All Hallows Night
by Lizette Woodworth Reese
Two things I did on Hallows Night: — Made my house April-clear; Left open wide my door To the ghosts of the year. Then one came in. Across the room It stood up long and fair — The ghost that was myself — And gave me stare for stare. ═══════════════════════
Though a minor figure in the landscape of American literature, Lizette Woodworth Reese (1856–1935), poet laureate of Maryland from 1931 until her death, published fifteen books of poetry over the course of a long career as an English teacher in the schools of her native Baltimore. Her first book, A Branch of May, appeared in 1887, in the waning light of the Fireside Poets, whose sentimental inclinations are evident in much of her verse. At the same time, especially toward the end of her life, her range extended to the unsettling sense of self-appraisal that characterized formally-inclined lyric poets of the early twentieth century — Sara Teasdale, for example, and Edna St. Vincent Millay — whose careers overlapped her own.
Today’s Poem, one of the section of “New Poems” in her in her 1926 Selected, reflects this modern turn. A lifelong Episcopalian, Reese wrote many poems rooted in the seasons and feasts of the liturgical year: Candlemas, for example, as well as “Hallowmas,” the little run of days encompassing All Saints and All Souls. Unlike that earlier poem, which appeared in her 1893 A Handful of Lavender, “All Hallows Night” indulges in a delightfully eerie little ghost story.

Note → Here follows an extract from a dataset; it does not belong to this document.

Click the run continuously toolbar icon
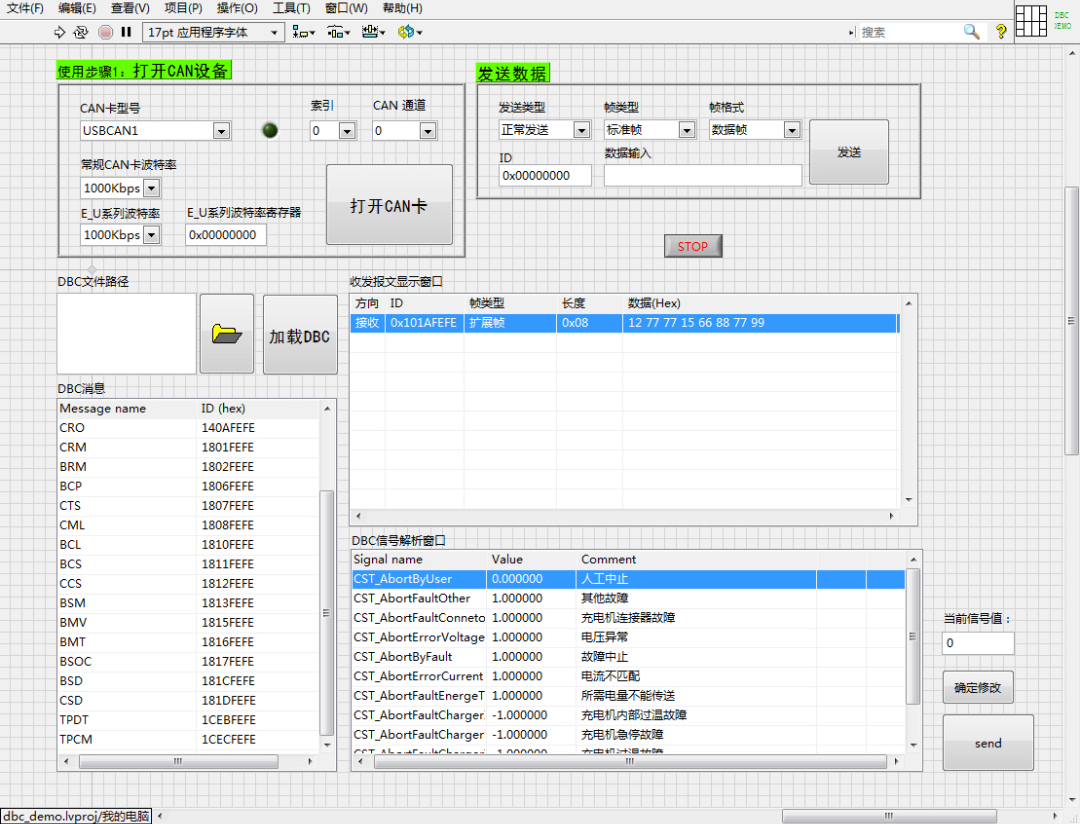The width and height of the screenshot is (1080, 824). (x=81, y=31)
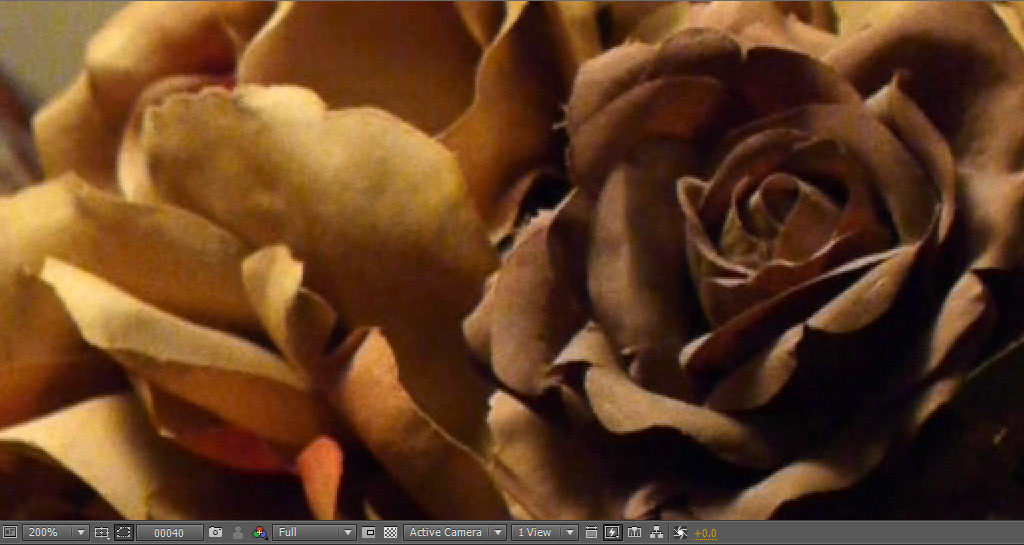Toggle mask and shape path visibility

123,533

But it also hints, though with a reversal of perspective, at Christ’s tale of the unclean spirit that returns to find its house — the human soul — “empty, swept, and garnished.” Although it’s autumn, the housekeeper here has tried to do a spring cleaning, to sweep her house, or her soul, “April-clear.” But for all that effort, and all her confidence in leaving the doors wide open, what comes back to haunt her is the unwelcome, inescapable specter of herself.
Possibly it’s her own reflection in a mirror, her eye catching the eye of her reversed image, an unnerving if fleeting experience for a person alone in a house. But the scriptural allusion that frames the whole poem renders that reflection darker and more threatening — is this only the first of a whole company of unwholesome presences, all presumably manifestations of her own worst nature, coming back to make themselves at home? The abcb quatrains, whose opening tetrameter and trimeter lines seem to indicate common meter or ballad meter, yet continue in trimeter instead, disturb that expectation and contribute to the atmosphere of unquiet that haunts the scene, to give the reader, like the speaker, “stare for stare.”
Sally's choice of the Allegory painting to open today's posting keeps drawing my eye. There's something fitting about a painting of the vanity of earthly things being attributed to someone whose name is lost. As near as I can tell, the painting — now apparently in the Galleria Nazionale d'Arte Antica in Rome — was named in a 19th-century list as by Gerard van Honthorst, then by a follower of van Honthorst, then by the improbable Trophime Bigot, but also sometimes by an unknown "Candlelight Master." Given the lighting, I really like that attribution.
If we cannot look ourselves in the eye, with a sense of peace or joy, who can we look in the eye?